* **Request A**:
In the PCI DOE code review thread below, which call does the author say is missing from the new code for clearing INT_STATUS?
* **Request B**:
Carry on the PCI DOE code review thread below from the point where it stops.

* **Text to read**:
-*-

But just to ensure that I understand.  If STATUS_ERROR is indicated we are
basically not clearing the irq because we are resetting the mailbox?  Because
with this new code I don't see a pci_write_config_dword to clear INT_STATUS.

But if we are resetting the mailbox I think that is ok.

> ...
> 
> > +
> > +static void pci_doe_task_complete(void *private)
> > +{
> > +	complete(private);
> > +}
> 
> I wonder why this is up here? I'd move it down to just above the _sync()
> function where it's used. This one was definitely one of mine :)

Done.

> 
> > +
> > +static void doe_statemachine_work(struct work_struct *work)
> 
> I developed an interesting "relationship" with this state machine during
> the original development ;)  I've just walked the paths and convinced
> myself it works so all good.

Sweet!  :-D

> 
> > +{
> > +	struct delayed_work *w = to_delayed_work(work);
> > +	struct pci_doe *doe = container_of(w, struct pci_doe, statemachine);
> > +	struct pci_dev *pdev = doe->doe_dev->pdev;
> > +	int offset = doe->doe_dev->cap_offset;
> > +	struct pci_doe_task *task;
> > +	bool abort;
> > +	u32 val;
> > +	int rc;
> > +
> > +	mutex_lock(&doe->state_lock);
> > +	task = doe->cur_task;
> > +	abort = doe->abort;
> > +	doe->abort = false;
> > +	mutex_unlock(&doe->state_lock);
> > +
> > +	if (abort) {
> > +		/*
> > +		 * Currently only used during init - care needed if
> > +		 * pci_doe_abort() is generally exposed as it would impact
> > +		 * queries in flight.

-*-

* **Provided data**:
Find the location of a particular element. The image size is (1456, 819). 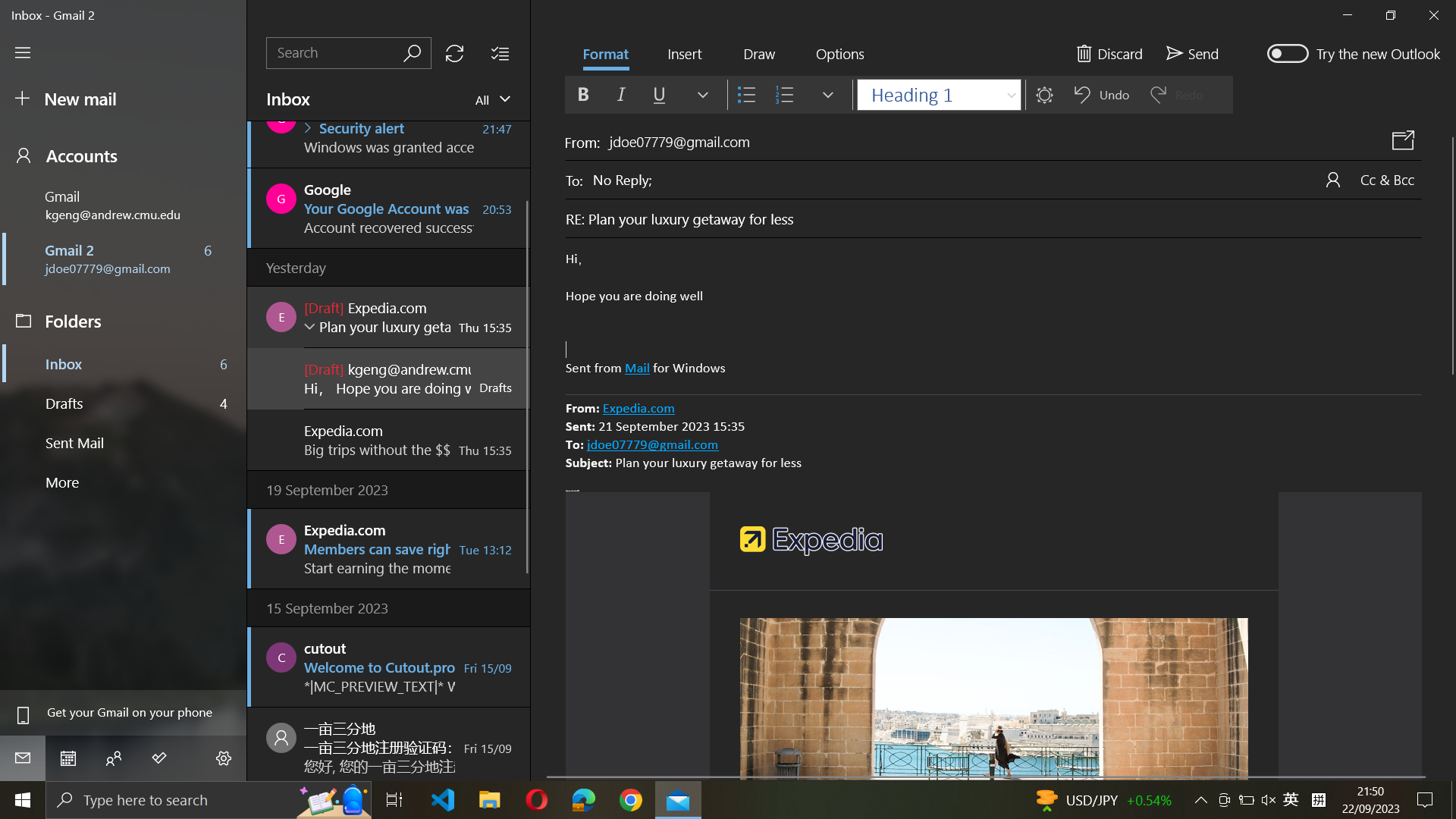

-*-

* **Expected output A**:
pci_write_config_dword

* **Expected output B**:
> > +		 */
> > +		WARN_ON(task);
> > +		doe->state = DOE_WAIT_ABORT;
> > +		pci_doe_abort_start(doe);
> > +		return;
> > +	}
> > +
> > +	switch (doe->state) {
> > +	case DOE_IDLE:
> > +		if (task == NULL)
> > +			return;
> > +
> > +		/* Nothing currently in flight so queue a task */
> > +		rc = pci_doe_send_req(doe, task->ex);
> > +		/*
> > +		 * The specification does not provide any guidance on how long
> > +		 * some other entity could keep the DOE busy, so try for 1
> > +		 * second then fail. Busy handling is best effort only, because
> > +		 * there is no way of avoiding racing against another user of
> > +		 * the DOE.
> > +		 */
> > +		if (rc == -EBUSY) {
> > +			doe->busy_retries++;
> > +			if (doe->busy_retries == PCI_DOE_BUSY_MAX_RETRIES) {
> > +				/* Long enough, fail this request */
> > +				pci_WARN(pdev, true, "DOE busy for too long\n");
> > +				doe->busy_retries = 0;
> > +				goto err_busy;
> > +			}
> > +			schedule_delayed_work(w, HZ / PCI_DOE_BUSY_MAX_RETRIES);
> > +			return;
> > +		}
> > +		if (rc)
> > +			goto err_abort;
> > +		doe->busy_retries = 0;
> > +
> > +		doe->state = DOE_WAIT_RESP;
> > +		doe->timeout_jiffies = jiffies + HZ;
> > +		/* Now poll or wait for IRQ with timeout */
> > +		if (doe->irq > 0)
> > +			schedule_delayed_work(w, PCI_DOE_TIMEOUT);
> > +		else
> > +			schedule_delayed_work(w, PCI_DOE_POLL_INTERVAL);
> > +		return;
> > +
> > +	case DOE_WAIT_RESP:
> > +		/* Not possible to get here with NULL task */
> > +		pci_read_config_dword(pdev, offset + PCI_DOE_STATUS, &val);
> > +		if (FIELD_GET(PCI_DOE_STATUS_ERROR, val)) {
> > +			rc = -EIO;
> > +			goto err_abort;
> > +		}
> > +
> > +		if (!FIELD_GET(PCI_DOE_STATUS_DATA_OBJECT_READY, val)) {
> > +			/* If not yet at timeout reschedule otherwise abort */
> > +			if (time_after(jiffies, doe->timeout_jiffies)) {
> > +				rc = -ETIMEDOUT;
> > +				goto err_abort;
> > +			}
> > +			schedule_delayed_work(w, PCI_DOE_POLL_INTERVAL);
> > +			return;
> > +		}
> > +
> > +		rc  = pci_doe_recv_resp(doe, task->ex);
> > +		if (rc < 0)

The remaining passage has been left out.